What to work on:
Bring together every line in the data that includes "button".
(Records provided)
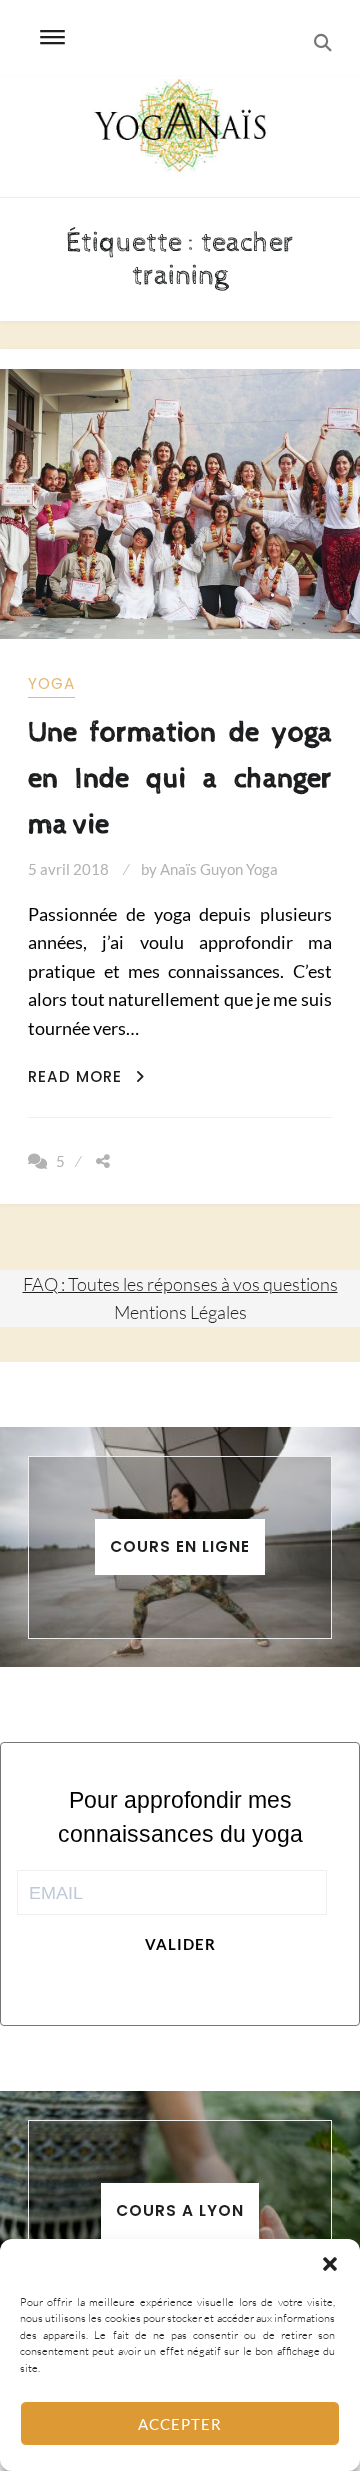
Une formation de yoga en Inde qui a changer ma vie (179, 778)
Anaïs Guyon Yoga (219, 869)
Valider (180, 1944)
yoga (51, 683)
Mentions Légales (180, 1312)
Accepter (180, 2424)
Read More (86, 1076)
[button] (330, 2264)
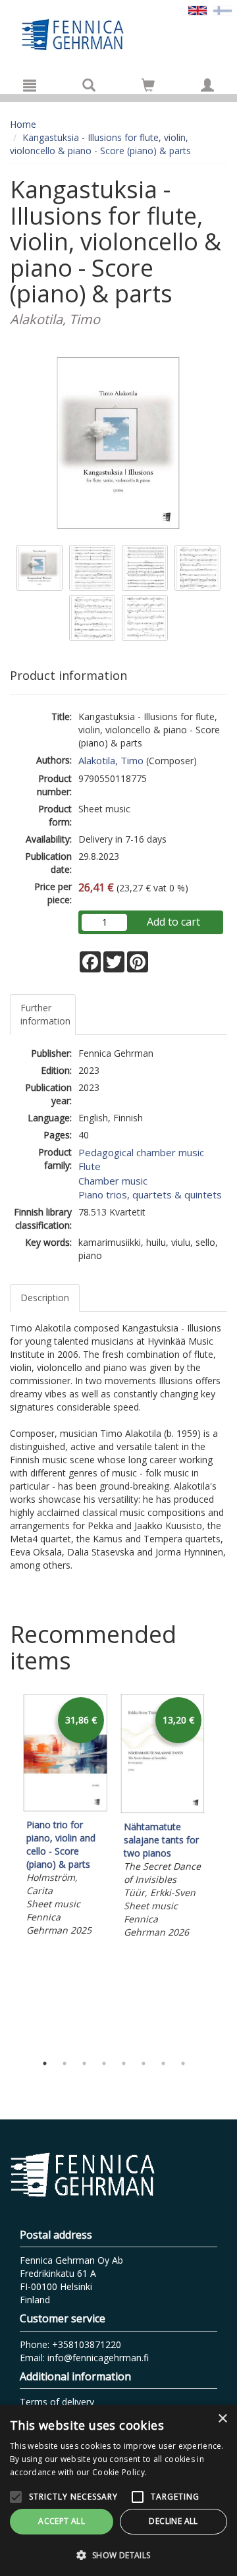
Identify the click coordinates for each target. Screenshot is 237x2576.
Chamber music (112, 1180)
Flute (89, 1166)
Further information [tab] (45, 1014)
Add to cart (173, 921)
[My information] (207, 85)
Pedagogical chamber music (141, 1152)
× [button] (222, 2419)
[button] (118, 2554)
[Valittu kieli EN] (197, 9)
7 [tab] (163, 2063)
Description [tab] (44, 1297)
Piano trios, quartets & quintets (150, 1194)
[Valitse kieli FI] (222, 9)
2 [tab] (64, 2063)
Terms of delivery (57, 2401)
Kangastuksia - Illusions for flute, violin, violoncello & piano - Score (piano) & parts (100, 144)
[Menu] (29, 85)
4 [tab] (104, 2063)
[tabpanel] (65, 1817)
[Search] (88, 85)
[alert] (118, 2490)
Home (23, 124)
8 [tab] (183, 2063)
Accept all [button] (61, 2521)
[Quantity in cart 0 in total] (148, 87)
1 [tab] (44, 2063)
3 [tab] (84, 2063)
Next (220, 1870)
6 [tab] (143, 2063)
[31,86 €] (65, 1808)
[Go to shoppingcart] (148, 85)
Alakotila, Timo (111, 760)
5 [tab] (123, 2063)
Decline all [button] (173, 2521)
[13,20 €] (162, 1810)
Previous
(End Records provided)
Answer to the exercise:
[button] (330, 2264)
× [button] (222, 2419)
[button] (118, 2554)
Accept all [button] (61, 2521)
Decline all [button] (173, 2521)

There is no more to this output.